■ ASSIGNED TASK ■
Each entry must be printed again without a single change.

■ EXTRACTED DATA ■
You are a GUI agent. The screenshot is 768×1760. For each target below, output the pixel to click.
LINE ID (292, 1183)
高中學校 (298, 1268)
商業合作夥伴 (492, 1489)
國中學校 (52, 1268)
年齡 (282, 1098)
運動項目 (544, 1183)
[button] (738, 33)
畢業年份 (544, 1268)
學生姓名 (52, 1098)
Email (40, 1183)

■ RESPONSE TO THIS TASK ■
You are a GUI agent. The screenshot is 768×1760. For each target below, output the pixel to click.
LINE ID (292, 1183)
高中學校 (298, 1268)
商業合作夥伴 (492, 1489)
國中學校 (52, 1268)
年齡 (282, 1098)
運動項目 (544, 1183)
[button] (738, 33)
畢業年份 (544, 1268)
學生姓名 (52, 1098)
Email (40, 1183)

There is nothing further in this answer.